So, how did I come to be teaching this class? Last October, I was asked by the Professor designing this new Comp Methods course for the Masters Program in Health Informatics for suggestions on textbooks and resources that could act as an introduction to data mining methods that wouldn’t be too overwhelming for beginners, and that could possibly make use of a common algorithm suite– I suggested Weka (and this is the book we initially decided to go with). But the more we discussed the course objectives, the more it became obvious that the students should really learn basic R coding– it’s a skillset that they wouldn’t likely learn in their other classes and one that is much more versatile than any other platform they could be using in this domain. And so we were off looking for another textbook, and our conversation about resources grew. I put together a list of suggested books, but in the end, the head instructor decided to go with a book that was suggested to him by a colleague (this one) that had a much less in-depth focus than any I had chosen. The chosen book is more concerned with specific applications of data mining methods and shorter than any other text we could find, which can be good and bad in that there is now an assumption that the students are familiar with much of the background and terminology inherent in this area (and that is certainly not the case). So we decided that I would develop a resource guide for students to supplement the textbook and be a place that students could go to for help on topics that went beyond the scope and goals of the course. The course syllabus is available here: Syllabus_HINF5008, but basically we wanted to have a course that would act as an introduction to data mining and computational approaches so that the students could make informed decisions about methodology and better communicate and collaborate with others using these techniques.

So I produced this resource guide for the class and was invited to introduce these resources and topics in the first lecture. And because I am an R user with Graduate Level training in Data Mining, I was also invited to teach a few other lectures wherein I could include some conversation about data literacy and good data management practices. For example, I was invited to teach our lectures on working with unknown values and exploring datasets graphically– each of these topics are premised with the idea that there may not be enough documentation associated with these data (metadata) to fully understand them, and thus more exploration is warranted before anything else can happen with the dataset. That situation is a good framework to discuss the value of proper data management and curation to prevent situations where not much is known about the data, so I stepped in and talked about some of the services offered by the consulting group I’m in, the Cornell Research Data Management Services Group and some best practices :) I was also invited to teach a few lectures on specific data mining techniques that interested me and to introduce the final project and places to go to to find and download datasets that might be relevant to the students’ interests. The final project rubric isn’t finished yet, but we will be having the students come up with their own data mining question pertaining to a dataset that they go out and find, and to run/explain their analyses while documenting their work. They will then present their findings individually or in groups. 

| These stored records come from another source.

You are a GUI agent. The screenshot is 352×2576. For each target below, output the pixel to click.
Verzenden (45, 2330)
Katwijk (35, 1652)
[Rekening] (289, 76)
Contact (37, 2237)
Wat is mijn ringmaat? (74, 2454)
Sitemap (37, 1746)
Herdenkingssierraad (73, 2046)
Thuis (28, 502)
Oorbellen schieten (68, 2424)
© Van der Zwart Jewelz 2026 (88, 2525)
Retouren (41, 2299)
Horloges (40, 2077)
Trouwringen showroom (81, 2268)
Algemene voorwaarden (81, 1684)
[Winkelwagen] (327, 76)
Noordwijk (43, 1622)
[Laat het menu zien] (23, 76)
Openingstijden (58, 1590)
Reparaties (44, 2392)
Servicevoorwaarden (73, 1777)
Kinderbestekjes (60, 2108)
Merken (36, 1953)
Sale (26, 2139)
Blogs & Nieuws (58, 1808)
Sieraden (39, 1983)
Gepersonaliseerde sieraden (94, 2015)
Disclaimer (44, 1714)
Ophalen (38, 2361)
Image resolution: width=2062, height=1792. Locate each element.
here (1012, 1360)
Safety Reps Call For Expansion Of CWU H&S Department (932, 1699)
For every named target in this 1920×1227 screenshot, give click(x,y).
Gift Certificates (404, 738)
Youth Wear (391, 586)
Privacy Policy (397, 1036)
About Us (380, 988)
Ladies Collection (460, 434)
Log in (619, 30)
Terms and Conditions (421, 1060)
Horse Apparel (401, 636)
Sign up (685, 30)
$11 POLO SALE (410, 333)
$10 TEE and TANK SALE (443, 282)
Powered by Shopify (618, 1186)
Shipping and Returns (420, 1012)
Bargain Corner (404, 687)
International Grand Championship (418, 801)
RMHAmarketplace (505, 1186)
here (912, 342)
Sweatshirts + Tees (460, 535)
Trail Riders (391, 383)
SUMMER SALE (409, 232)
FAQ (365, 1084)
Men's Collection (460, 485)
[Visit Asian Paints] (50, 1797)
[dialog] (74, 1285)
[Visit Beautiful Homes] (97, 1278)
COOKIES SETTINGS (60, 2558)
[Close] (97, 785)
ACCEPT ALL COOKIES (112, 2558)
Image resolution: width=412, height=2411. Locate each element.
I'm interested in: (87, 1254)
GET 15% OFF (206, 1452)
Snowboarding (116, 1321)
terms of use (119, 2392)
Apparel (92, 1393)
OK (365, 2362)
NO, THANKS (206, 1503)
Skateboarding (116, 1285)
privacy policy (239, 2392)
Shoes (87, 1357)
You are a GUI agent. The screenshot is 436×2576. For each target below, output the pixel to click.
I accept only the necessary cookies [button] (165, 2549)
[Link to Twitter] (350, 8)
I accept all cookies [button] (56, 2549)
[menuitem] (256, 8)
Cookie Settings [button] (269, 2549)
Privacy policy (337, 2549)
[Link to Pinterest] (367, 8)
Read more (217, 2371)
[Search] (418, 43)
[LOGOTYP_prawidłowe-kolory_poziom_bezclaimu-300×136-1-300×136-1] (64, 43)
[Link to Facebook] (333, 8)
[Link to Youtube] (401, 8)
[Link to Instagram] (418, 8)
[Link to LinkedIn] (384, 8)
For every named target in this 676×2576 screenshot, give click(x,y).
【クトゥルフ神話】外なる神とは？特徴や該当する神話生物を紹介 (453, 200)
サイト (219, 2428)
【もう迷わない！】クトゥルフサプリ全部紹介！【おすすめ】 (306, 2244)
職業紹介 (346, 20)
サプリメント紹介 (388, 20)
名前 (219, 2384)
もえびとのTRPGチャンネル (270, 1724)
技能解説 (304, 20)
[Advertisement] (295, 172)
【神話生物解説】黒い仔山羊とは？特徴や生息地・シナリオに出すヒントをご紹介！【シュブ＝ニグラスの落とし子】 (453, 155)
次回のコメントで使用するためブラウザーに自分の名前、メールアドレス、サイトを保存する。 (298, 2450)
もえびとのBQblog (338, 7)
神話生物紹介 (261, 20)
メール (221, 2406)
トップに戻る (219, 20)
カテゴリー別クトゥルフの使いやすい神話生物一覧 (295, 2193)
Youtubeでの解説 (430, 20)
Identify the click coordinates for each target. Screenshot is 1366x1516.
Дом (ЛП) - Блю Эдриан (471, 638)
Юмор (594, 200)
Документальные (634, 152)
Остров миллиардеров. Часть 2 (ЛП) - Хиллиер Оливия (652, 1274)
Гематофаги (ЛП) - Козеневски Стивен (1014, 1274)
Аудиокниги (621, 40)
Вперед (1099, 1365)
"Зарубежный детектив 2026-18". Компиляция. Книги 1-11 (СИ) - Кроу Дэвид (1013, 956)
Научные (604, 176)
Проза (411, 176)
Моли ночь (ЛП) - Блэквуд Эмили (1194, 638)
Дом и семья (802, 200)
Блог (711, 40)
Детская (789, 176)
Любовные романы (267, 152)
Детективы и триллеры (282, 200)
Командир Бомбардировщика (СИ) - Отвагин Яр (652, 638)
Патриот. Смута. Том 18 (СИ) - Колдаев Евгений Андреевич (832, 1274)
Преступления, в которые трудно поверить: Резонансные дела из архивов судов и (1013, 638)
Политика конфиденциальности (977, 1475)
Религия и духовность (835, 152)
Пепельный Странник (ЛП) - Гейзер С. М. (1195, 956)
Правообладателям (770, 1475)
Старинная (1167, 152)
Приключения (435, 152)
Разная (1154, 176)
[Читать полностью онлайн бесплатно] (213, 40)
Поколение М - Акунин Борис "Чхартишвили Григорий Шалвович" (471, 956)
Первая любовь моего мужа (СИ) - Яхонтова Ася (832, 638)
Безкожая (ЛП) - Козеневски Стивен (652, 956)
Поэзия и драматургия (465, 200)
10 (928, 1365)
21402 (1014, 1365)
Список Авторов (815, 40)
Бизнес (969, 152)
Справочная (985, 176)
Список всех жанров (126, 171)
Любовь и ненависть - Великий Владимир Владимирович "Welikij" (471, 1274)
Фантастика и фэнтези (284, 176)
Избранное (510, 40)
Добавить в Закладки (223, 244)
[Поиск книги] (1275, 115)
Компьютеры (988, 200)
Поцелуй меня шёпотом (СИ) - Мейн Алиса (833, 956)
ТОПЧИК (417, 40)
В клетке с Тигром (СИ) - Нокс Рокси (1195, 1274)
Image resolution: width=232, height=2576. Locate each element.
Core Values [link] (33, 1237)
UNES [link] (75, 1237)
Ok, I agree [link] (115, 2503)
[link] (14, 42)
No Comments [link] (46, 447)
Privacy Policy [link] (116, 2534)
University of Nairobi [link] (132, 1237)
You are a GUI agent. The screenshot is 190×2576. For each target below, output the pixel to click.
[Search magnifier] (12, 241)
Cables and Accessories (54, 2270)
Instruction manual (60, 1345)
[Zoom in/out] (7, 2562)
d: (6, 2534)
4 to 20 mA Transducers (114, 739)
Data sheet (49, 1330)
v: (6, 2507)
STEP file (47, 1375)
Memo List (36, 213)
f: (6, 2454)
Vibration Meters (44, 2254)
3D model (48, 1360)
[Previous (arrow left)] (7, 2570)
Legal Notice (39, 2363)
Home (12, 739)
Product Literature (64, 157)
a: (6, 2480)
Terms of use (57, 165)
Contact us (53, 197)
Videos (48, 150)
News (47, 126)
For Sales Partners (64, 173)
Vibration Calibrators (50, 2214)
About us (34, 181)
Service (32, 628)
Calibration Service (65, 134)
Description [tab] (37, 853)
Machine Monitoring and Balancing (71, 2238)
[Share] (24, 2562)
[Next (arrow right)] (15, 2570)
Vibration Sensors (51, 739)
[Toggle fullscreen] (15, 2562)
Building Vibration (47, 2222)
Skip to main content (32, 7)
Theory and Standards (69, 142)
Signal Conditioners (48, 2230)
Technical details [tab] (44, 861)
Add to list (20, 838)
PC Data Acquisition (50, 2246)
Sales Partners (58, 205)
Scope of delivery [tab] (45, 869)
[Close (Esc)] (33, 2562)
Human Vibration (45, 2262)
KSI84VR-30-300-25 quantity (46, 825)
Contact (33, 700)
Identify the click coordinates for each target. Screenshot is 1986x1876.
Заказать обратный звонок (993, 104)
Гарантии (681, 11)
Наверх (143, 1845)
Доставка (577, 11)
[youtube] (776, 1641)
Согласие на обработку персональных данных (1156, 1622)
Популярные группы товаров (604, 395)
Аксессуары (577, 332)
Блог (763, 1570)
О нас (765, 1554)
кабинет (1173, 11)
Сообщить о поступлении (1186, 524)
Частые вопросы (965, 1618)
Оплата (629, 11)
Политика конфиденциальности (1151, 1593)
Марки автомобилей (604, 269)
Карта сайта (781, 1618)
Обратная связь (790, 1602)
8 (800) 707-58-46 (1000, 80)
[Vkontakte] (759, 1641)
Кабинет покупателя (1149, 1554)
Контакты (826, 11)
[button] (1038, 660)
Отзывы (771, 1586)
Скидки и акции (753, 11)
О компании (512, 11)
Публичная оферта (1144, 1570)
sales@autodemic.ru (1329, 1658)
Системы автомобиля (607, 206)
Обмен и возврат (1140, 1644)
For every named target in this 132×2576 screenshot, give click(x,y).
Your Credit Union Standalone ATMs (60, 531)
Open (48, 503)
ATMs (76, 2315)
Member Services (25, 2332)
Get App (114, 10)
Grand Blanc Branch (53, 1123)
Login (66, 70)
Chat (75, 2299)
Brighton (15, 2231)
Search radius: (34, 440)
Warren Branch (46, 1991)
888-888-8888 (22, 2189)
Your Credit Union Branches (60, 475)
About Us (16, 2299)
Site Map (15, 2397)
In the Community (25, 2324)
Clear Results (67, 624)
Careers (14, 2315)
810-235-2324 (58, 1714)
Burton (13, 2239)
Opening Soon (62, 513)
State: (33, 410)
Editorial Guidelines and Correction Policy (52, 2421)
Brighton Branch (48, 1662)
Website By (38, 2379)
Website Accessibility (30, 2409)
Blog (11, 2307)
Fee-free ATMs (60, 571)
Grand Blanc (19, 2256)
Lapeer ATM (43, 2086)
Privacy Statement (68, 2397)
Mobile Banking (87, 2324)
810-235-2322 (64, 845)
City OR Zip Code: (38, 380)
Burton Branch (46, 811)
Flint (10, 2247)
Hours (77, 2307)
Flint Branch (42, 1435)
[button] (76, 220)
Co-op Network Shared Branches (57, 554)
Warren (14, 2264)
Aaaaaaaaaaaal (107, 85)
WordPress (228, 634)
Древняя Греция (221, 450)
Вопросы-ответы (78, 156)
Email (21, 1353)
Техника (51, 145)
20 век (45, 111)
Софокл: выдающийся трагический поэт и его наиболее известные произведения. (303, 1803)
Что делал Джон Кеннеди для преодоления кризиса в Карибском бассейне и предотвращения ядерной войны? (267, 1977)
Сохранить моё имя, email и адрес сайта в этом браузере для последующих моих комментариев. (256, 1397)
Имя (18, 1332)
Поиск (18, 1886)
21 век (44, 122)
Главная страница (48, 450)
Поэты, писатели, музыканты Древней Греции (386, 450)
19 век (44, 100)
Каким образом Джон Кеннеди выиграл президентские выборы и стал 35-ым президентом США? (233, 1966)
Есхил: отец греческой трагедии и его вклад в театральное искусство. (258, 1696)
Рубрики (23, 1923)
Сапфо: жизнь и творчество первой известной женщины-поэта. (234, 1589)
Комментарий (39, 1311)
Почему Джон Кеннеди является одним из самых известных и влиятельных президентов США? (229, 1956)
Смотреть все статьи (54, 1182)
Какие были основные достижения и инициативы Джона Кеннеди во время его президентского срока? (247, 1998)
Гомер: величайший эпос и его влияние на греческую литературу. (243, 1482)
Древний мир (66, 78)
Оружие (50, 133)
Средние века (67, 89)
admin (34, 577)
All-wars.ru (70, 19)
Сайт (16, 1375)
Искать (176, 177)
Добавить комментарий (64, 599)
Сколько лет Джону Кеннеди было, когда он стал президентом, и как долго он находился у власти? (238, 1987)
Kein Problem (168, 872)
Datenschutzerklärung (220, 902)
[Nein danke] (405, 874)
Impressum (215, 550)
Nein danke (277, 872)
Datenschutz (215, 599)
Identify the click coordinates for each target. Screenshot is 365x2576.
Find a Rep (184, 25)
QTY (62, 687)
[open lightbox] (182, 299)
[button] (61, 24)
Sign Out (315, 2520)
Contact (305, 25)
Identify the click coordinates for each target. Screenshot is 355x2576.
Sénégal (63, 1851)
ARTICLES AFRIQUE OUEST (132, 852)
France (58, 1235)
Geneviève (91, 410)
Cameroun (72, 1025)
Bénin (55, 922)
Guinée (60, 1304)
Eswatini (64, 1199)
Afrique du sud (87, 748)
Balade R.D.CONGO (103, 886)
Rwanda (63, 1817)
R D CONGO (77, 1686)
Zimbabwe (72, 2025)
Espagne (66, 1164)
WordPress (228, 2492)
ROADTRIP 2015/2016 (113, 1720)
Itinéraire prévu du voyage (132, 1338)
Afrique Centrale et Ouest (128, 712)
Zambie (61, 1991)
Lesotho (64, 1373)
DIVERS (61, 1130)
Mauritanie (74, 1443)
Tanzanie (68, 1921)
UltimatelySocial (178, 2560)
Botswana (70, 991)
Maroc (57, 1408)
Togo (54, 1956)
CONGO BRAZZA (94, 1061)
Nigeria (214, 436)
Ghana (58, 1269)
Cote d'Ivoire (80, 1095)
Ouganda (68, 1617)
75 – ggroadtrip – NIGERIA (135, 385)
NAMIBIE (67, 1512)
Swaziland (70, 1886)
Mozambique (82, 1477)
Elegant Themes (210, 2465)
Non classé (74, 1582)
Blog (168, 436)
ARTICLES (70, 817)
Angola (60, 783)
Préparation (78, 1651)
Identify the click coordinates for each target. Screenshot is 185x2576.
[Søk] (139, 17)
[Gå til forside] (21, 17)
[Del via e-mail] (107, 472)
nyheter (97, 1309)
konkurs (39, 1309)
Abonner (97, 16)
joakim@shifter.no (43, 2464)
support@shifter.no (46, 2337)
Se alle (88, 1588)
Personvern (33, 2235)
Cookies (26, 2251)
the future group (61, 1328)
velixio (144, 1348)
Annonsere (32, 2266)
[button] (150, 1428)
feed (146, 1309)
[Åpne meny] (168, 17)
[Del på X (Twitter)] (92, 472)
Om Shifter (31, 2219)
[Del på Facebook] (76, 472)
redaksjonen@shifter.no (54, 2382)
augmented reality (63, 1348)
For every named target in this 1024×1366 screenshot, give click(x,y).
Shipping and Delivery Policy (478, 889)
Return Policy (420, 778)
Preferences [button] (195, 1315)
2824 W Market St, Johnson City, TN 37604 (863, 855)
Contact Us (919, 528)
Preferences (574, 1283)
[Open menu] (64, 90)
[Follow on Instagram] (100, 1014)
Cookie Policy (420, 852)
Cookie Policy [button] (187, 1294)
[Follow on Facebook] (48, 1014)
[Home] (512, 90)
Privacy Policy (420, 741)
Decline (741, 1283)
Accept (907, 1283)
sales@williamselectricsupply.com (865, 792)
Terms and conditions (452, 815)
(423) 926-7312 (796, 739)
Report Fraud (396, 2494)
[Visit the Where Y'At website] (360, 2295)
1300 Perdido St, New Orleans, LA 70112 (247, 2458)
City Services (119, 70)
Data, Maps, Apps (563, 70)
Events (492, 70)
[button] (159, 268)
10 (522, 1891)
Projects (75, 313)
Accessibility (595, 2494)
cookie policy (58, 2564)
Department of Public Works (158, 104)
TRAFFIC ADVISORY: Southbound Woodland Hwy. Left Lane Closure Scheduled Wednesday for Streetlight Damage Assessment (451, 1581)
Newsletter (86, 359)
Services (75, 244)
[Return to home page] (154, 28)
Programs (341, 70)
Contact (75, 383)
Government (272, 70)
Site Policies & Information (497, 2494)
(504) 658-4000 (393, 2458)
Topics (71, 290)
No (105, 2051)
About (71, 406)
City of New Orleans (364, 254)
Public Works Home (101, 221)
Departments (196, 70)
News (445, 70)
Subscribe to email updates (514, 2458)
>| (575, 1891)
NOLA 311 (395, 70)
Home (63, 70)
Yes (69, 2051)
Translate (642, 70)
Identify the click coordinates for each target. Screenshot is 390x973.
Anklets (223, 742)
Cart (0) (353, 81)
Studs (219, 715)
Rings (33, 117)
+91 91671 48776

As I mentioned, I am not the only instructor for this class. Rather we ended up basically splitting the content in half (this makes my being out of town much more reasonable– my co-instructor is teaching the two weeks that I am away) and as of this past Wednesday I finished teaching the first half of my content: three 1 hour lectures and three 2 hour labs. So what have I learned?

First, it feels like I’m relearning everything I know about these topics. I’m having to think about ways of approaching data mining and management topics as someone who has never heard anything about them. I was in that position just a few years ago but it’s still a challenge to step back and reframe my explanations in ways that are relatable.

Next, I almost immediately realized that teaching a full semester (even just half of it) is an incredibly time-consuming ordeal! I am still in the process of finding out how/if I will be paid for this unplanned additional teaching outside of the library, but it looks like I will be getting additional compensation since the classes are in the evening. This experience has been so much more intense than the few 1-2 hour lectures I’ve given in the past and I have a whole new-found appreciation for all of the planning that goes into a class!

I’m also seeing that teaching and working with the students is helping me to more fully understand the content of my lectures– they are asking questions! And it’s making me have to think about new angles and ways of interpreting data analyses that I wouldn’t have seen on my own. The students aren’t coming up with their own data stories yet but they are questioning the results of analyses they’re running out of their book which is very useful. It means they are thinking critically about what they’re doing. So I’m finding that teaching things that you’ve learned yourself helps you more comprehensively understand them. I’m also interacting with the students via Canvas which is a completely new experience for me.

To conclude, here’re some lecture outlines from my first lecture and most recent lecture to give you an idea of what’s going on: Lecture1_HINF5008Lecture7_HINF And an example of how we’re running the lab below. We decided to have them use the textbook as a lab guide and to use lectures as our venue to more fully discuss theory. This is the lab script I wrote for my most recent week as instructor. You can scroll left and right in the code block. Looking forward to the second half of this semester and getting feedback from the students about how they liked the class.

# HINF: 5008 Week 7 Lab
# June 11th, 2014; 5-7 pm
# Predicting: Support Vector Machines, Monte Carlo Evaluation
# Book section 3.1- (pp. 126-164)
# Name your file using the convention: LastNameFirstInitial_Lab7

# You will need objects that you created in lab 6. If you have cleared your workspace, re-run any needed script from lab 6.
# Remember that the prediction models we're using were all selected because these techniques are well known by their ability
# to handle highly nonlinear regression problems-- like those inherent in time series prediction.
# Many other approaches can be applied to problems like ours though, so do not assume you are limited to the approaches we discuss here.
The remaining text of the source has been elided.